Recorded data.
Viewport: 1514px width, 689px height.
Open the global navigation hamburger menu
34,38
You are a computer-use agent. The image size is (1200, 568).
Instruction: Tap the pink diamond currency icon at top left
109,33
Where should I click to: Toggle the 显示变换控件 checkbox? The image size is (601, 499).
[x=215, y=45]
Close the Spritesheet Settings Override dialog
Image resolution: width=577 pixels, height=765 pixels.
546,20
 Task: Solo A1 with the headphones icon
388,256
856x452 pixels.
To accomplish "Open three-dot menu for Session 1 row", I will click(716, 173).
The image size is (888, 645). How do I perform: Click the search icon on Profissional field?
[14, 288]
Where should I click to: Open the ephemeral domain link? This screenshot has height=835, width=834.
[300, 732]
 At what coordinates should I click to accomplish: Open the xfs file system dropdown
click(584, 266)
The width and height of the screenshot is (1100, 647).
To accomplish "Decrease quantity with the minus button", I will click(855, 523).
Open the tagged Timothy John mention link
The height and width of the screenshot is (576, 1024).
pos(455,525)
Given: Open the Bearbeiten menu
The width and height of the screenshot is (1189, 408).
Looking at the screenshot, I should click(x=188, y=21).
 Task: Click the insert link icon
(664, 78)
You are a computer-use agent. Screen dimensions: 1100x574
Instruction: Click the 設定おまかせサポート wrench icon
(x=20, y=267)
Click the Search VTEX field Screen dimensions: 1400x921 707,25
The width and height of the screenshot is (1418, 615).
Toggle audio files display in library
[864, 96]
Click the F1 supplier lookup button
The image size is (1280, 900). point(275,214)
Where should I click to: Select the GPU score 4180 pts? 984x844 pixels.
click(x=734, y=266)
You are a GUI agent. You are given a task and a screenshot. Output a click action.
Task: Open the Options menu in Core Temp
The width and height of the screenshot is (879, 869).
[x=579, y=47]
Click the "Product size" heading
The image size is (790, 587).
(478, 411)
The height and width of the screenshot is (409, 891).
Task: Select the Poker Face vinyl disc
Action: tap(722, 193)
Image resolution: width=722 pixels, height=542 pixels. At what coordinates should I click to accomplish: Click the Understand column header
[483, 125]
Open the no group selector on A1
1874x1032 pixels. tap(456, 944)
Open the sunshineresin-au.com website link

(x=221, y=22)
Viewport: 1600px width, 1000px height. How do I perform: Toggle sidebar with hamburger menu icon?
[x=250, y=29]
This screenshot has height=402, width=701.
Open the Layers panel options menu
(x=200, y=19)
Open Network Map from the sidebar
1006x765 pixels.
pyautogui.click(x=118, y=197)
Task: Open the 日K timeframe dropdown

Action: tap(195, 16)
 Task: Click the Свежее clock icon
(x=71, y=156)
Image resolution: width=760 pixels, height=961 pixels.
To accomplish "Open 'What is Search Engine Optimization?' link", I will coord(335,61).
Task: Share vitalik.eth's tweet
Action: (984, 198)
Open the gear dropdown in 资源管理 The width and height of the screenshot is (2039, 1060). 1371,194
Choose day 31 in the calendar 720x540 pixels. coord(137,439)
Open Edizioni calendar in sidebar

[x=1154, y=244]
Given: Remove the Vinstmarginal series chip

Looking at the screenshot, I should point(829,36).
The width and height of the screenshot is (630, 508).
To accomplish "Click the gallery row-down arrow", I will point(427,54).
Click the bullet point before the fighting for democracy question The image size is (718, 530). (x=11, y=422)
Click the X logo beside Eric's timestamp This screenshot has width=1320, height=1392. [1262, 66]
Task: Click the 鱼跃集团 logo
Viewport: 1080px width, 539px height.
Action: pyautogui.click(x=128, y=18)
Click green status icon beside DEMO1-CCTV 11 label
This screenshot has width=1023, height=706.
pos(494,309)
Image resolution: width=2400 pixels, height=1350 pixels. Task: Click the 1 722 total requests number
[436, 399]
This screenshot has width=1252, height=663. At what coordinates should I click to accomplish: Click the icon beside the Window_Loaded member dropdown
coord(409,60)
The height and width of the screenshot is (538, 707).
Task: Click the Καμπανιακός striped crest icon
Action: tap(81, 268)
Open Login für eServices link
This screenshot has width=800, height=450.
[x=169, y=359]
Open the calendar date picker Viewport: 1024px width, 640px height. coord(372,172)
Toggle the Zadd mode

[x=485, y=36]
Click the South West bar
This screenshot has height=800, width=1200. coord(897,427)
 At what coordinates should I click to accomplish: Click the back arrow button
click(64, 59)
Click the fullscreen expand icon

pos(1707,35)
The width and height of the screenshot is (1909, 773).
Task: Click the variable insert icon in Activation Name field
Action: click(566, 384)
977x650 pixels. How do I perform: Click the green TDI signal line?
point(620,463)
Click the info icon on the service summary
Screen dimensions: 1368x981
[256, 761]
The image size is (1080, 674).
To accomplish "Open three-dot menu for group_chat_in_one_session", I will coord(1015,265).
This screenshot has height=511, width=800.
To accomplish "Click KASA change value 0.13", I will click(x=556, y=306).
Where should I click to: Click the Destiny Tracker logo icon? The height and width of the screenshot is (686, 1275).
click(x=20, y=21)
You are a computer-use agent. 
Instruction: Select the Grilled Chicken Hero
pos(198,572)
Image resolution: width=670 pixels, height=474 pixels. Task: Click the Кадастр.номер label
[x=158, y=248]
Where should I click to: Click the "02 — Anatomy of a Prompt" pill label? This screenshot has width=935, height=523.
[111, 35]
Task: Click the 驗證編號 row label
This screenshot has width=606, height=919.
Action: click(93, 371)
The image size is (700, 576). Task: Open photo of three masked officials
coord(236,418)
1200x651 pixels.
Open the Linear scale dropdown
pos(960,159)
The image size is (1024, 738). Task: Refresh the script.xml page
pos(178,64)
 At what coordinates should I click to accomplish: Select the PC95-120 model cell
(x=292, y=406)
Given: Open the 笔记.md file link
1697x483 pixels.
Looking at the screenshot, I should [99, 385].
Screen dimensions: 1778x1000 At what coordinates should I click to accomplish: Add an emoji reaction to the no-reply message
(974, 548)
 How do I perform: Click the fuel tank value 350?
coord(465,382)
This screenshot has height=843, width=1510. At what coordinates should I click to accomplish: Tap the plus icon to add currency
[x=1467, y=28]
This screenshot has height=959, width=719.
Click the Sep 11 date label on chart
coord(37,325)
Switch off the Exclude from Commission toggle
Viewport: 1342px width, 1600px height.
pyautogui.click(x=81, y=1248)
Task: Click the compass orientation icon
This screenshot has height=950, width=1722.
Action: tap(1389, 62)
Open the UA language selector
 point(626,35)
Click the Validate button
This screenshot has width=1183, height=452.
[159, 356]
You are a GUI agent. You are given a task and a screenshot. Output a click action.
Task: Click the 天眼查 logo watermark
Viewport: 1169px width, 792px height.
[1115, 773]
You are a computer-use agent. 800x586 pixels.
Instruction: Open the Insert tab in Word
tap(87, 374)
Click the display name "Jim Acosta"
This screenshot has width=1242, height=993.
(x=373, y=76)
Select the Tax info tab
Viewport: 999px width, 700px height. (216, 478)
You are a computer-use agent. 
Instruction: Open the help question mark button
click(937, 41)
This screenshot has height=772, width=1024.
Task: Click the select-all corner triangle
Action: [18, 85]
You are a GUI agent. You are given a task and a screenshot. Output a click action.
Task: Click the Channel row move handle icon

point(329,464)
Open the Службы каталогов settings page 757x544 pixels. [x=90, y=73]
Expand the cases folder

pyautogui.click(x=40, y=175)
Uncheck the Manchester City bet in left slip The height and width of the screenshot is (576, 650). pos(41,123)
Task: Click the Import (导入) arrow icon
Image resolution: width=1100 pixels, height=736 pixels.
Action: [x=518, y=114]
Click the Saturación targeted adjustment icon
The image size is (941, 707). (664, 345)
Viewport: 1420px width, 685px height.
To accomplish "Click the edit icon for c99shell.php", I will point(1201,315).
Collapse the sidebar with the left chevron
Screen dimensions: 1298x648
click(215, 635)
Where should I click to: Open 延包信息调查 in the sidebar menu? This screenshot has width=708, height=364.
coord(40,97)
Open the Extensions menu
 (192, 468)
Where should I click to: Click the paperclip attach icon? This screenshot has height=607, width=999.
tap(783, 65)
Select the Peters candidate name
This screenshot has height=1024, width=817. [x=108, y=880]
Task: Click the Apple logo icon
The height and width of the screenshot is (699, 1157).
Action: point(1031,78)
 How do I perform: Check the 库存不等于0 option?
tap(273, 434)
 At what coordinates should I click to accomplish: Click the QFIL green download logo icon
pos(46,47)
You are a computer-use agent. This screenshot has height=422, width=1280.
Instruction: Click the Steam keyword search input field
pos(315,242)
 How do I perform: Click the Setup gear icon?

What to do. Count, in the listing, each line that holds the string "computer", then give the count and nothing else.

Task result. 6